Opinion
CASE NO. 11-72355
04-15-2013
CHAPTER 11
MEMORANDUM DECISION
The matters before the Court in this Chapter 11 case are the Debtor's Motion to Abandon or Release Property ("the Abandonment Motion"), which was filed December 28, 2012 as docket no. 257, and the Trustee's Motion to Sell ("the Sale Motion") which was also filed on the same date as docket no. 259. These motions were first heard on January 23, 2013 and were continued initially to February 6, then to February 20, then to March 6, and lastly to April 10, 2013 when they came on for final hearing. Responses to the Abandonment Motion were filed by the Chapter 11 Trustee, George I. Vogel, II, Esq., and by Miners Oil Company, Inc. ("Miners Oil"), which is both a major creditor of the Bays bankruptcy estate and the wholly owned company of the Debtor. It is also itself the subject of a Chapter 11 case now pending in this Court, Case no. 11-72354. Objections to the Sale Motion have been filed by the Debtor, Miners Oil, and Space Petroleum & Chemical Co., Inc. ("Space Petroleum"), which is also a substantial creditor of both Miners Oil and the Debtor, Mr. Bays. Following an evidentiary hearing held on April 10, the Court heard final arguments of the parties in interest by telephone conference call on the following day. During that call the following individuals made arguments or other statements to the Court: the Trustee, the respective attorneys for the Debtor, Miners Oil, Space Petroleum, Laura D. Bays (the Debtor's estranged spouse), and Robert J. Breimann, Esq. (the proposed purchaser in the Sale Motion) representing himself. The Court during that conference call, after hearing the remarks of all of such attorneys, described in general terms a tentative decision which it was considering but had not decided upon and invited the comments of the other participants to the call, all of whom did so. In the interest of providing to the parties an expeditious decision, the Court wishes to incorporate in this decision by reference the statements of the attorneys and the Court in that call. Of course the Court's final decision is set forth in this document. Its ruling is to deny at this time but not dismiss the Abandonment Motion and to deny as presented the Sale Motion but to grant a modified version of the latter motion upon the specific terms set forth in this decision. Further, the Court will continue the Abandonment Motion to the May 22nd, 2013 docket of this Court in Abingdon and will schedule a status hearing on the Sale Motion for the same docket.

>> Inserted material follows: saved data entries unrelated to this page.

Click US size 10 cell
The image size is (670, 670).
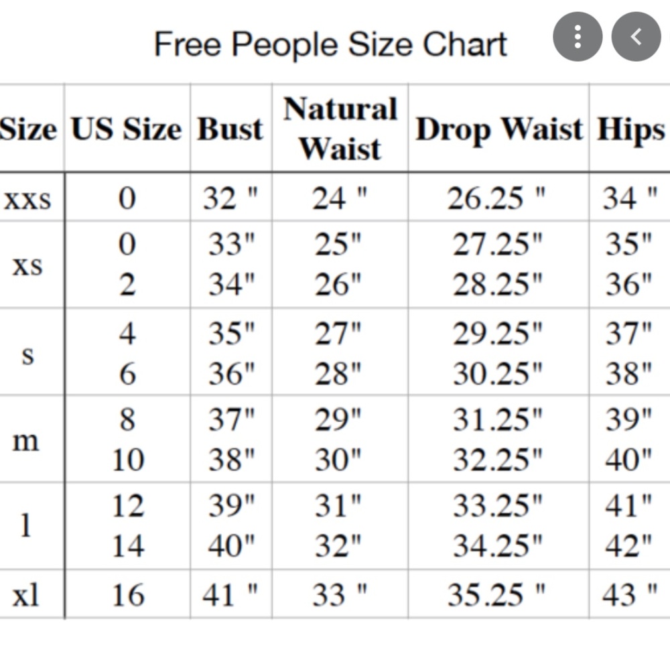(128, 460)
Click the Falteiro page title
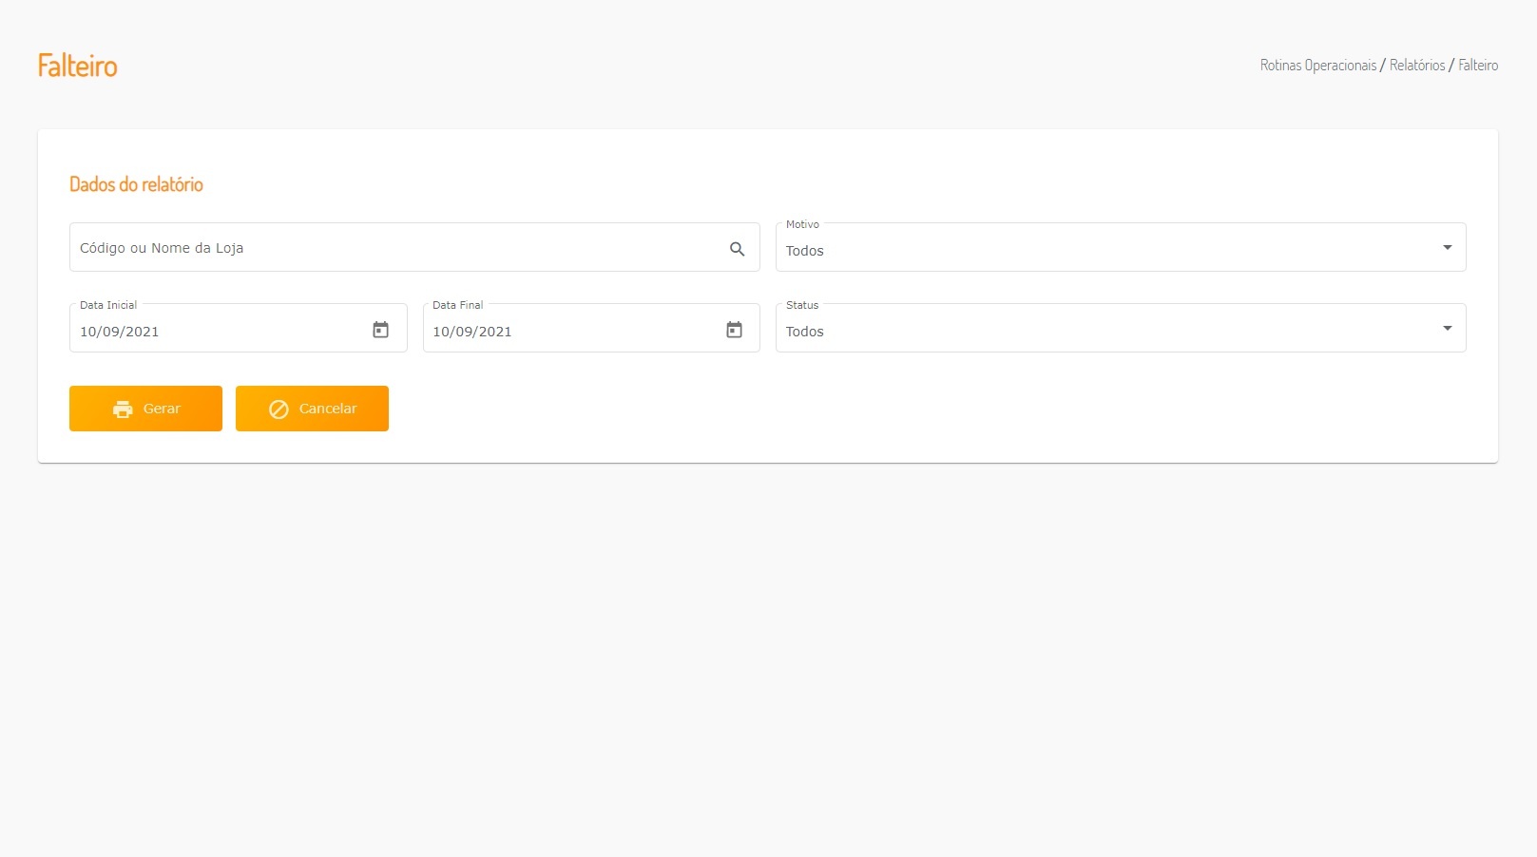The height and width of the screenshot is (857, 1537). click(x=78, y=66)
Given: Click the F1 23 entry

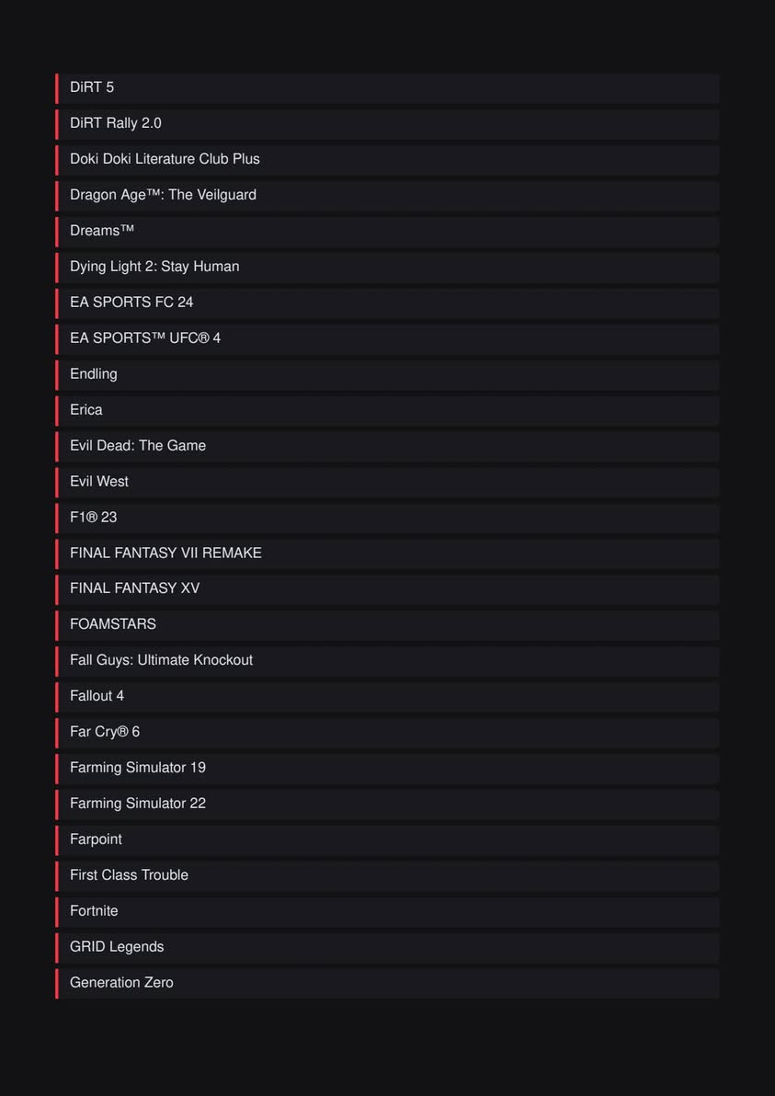Looking at the screenshot, I should pos(387,518).
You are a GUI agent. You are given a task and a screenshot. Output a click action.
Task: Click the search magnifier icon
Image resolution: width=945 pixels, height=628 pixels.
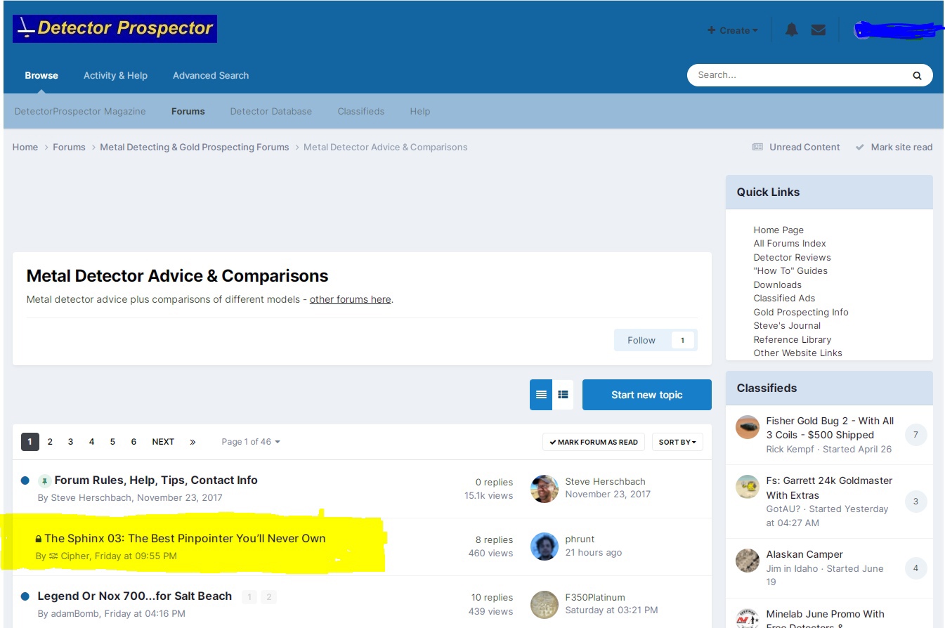pos(917,75)
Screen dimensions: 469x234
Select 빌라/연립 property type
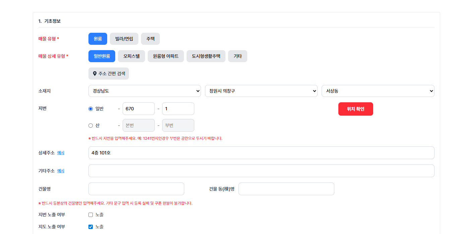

The Debtor, Mr. Bays, was a party to the call but his counsel spoke on his behalf and the former's participation was limited to listening to the comments made by the attorneys and the Court.
FINDINGS OF FACT
The Debtor and Mr. Breimann have known each other for many years, during most of which the relationship was apparently purely client (Mr. Bays) and attorney (Mr. Breimann). At some point the two also became business associates in the operation of several convenience stores and an ill fated video business. Unfortunately in the last several years their relationship soured and they are now at very obvious cross-purposes. As relevant to the Sale Motion, the Debtor and Mr. Breimann exclusively own six corporations, Kents Ridge Grocery, Inc.; Green Springs Grocery, Inc.; Lakeway Speed Mart, Inc.; Doran Grocery, Inc.; Midway Grocery, Inc. and Greenway Management, Inc., which serves as a management company for the other five corporations which have actually owned and operated the group of convenience stores. As of this date, only one of the convenience stores is still operating. The convenience store corporations are all owned 1/3rd by Mr. Breimann and 2/3rds by the Debtor, but the management corporation is owned by them equally. The deterioration of the personal relationship between Mr. Bays and Mr. Breimann seems to have come hand-in-hand with the adverse turn of their joint business ventures. It is apparent that now the two are either unable or unwilling to work together to resolve the daunting business problems which they share.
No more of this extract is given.